What to do => When the line containing "The width and height of the screenshot is (644, 362)." appears in the entries below, begin printing there and stop after the line containing "Image resolution: width=363"; print each of those lines exactly and no other line.

The data =>
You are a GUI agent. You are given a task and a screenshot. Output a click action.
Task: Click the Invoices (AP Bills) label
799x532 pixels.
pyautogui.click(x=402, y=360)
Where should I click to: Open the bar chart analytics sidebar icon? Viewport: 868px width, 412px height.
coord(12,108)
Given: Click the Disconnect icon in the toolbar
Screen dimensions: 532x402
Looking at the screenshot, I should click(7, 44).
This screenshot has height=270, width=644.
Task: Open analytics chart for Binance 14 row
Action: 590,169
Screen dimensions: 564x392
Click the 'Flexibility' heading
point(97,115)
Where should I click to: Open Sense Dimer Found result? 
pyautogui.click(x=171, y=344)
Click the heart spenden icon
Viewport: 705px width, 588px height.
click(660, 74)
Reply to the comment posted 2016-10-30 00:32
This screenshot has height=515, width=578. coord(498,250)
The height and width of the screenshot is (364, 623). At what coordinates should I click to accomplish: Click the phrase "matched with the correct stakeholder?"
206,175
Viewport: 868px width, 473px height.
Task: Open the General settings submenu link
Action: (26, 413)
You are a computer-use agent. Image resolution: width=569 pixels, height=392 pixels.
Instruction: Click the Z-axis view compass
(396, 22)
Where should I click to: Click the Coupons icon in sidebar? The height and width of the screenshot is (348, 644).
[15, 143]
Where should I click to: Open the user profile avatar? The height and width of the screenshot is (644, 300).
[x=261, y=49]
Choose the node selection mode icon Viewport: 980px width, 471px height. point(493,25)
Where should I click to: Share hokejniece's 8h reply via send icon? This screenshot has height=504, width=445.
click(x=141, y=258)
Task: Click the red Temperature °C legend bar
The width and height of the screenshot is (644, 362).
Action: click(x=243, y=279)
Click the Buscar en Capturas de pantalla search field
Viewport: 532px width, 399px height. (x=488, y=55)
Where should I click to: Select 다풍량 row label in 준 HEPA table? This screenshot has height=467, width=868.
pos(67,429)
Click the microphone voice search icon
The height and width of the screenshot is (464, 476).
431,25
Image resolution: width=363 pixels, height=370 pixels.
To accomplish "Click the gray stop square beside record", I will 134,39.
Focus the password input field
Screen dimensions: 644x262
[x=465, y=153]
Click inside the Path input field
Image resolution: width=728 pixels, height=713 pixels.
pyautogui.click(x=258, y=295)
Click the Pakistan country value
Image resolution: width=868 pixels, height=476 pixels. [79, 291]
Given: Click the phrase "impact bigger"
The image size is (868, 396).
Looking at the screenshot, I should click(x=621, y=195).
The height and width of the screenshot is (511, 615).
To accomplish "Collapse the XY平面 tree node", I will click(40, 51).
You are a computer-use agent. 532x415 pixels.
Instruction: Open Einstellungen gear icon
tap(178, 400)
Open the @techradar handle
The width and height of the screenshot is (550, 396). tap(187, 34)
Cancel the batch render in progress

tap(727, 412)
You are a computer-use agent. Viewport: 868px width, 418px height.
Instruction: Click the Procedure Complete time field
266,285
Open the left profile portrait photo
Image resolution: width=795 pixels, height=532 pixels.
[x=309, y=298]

Your solution =>
The width and height of the screenshot is (644, 362).
Action: click(x=243, y=279)
Click the Buscar en Capturas de pantalla search field
Viewport: 532px width, 399px height. (x=488, y=55)
Where should I click to: Select 다풍량 row label in 준 HEPA table? This screenshot has height=467, width=868.
pos(67,429)
Click the microphone voice search icon
The height and width of the screenshot is (464, 476).
431,25
Image resolution: width=363 pixels, height=370 pixels.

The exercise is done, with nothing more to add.